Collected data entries
*** Begin section ***
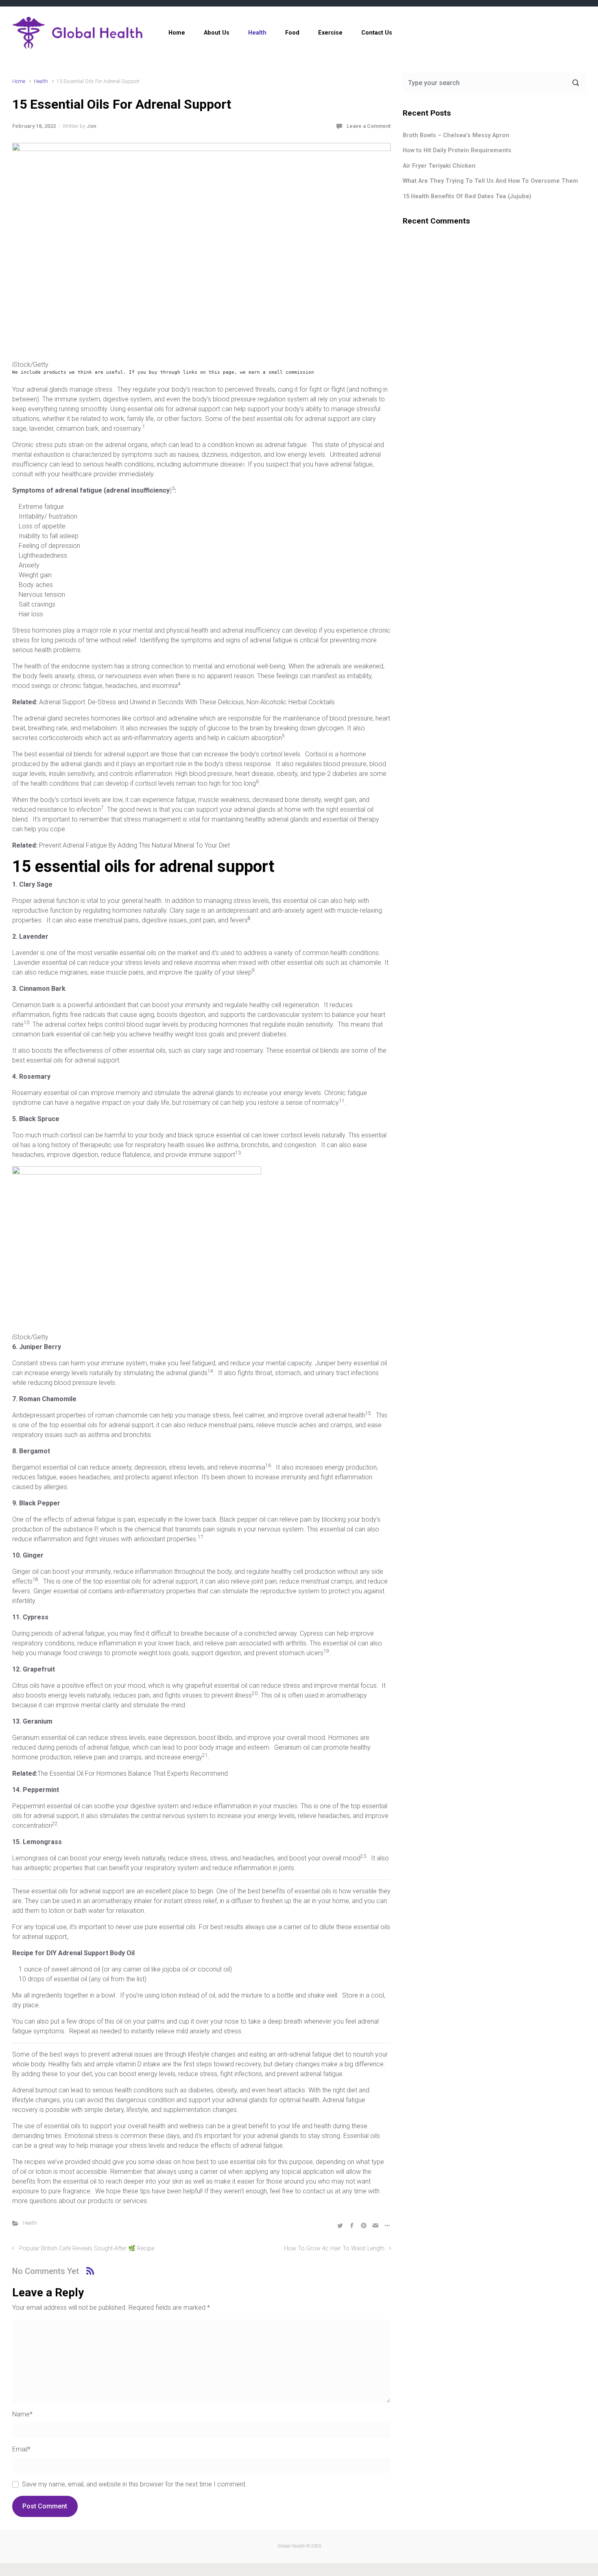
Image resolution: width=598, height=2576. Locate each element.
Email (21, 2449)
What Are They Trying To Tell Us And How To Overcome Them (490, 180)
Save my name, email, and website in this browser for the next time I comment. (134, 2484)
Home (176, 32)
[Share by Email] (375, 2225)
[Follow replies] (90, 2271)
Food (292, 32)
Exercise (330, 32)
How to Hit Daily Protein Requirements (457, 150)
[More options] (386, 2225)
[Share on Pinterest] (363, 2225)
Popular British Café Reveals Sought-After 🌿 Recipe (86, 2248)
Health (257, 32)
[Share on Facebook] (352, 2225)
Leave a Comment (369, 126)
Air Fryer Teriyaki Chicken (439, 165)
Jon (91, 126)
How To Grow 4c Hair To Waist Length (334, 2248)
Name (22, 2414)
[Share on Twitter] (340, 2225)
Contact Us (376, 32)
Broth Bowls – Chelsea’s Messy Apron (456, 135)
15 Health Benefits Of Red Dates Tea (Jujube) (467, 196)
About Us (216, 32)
*** End section ***
* [Activity] When you retype the data above, match every line exactly and leave the pictures behind.

* [Task response]
Image resolution: width=598, height=2576. Locate each element.
Email (21, 2449)
What Are They Trying To Tell Us And How To Overcome Them (490, 180)
Save my name, email, and website in this browser for the next time I comment. (134, 2484)
Home (176, 32)
[Share by Email] (375, 2225)
[Follow replies] (90, 2271)
Food (292, 32)
Exercise (330, 32)
How to Hit Daily Protein Requirements (457, 150)
[More options] (386, 2225)
[Share on Pinterest] (363, 2225)
Popular British Café Reveals Sought-After 🌿 Recipe (86, 2248)
Health (257, 32)
[Share on Facebook] (352, 2225)
Leave a Comment (369, 126)
Air Fryer Teriyaki Chicken (439, 165)
Jon (91, 126)
How To Grow 4c Hair To Waist Length (334, 2248)
Name (22, 2414)
[Share on Twitter] (340, 2225)
Contact Us (376, 32)
Broth Bowls – Chelsea’s Messy Apron (456, 135)
15 Health Benefits Of Red Dates Tea (Jujube) (467, 196)
About Us (216, 32)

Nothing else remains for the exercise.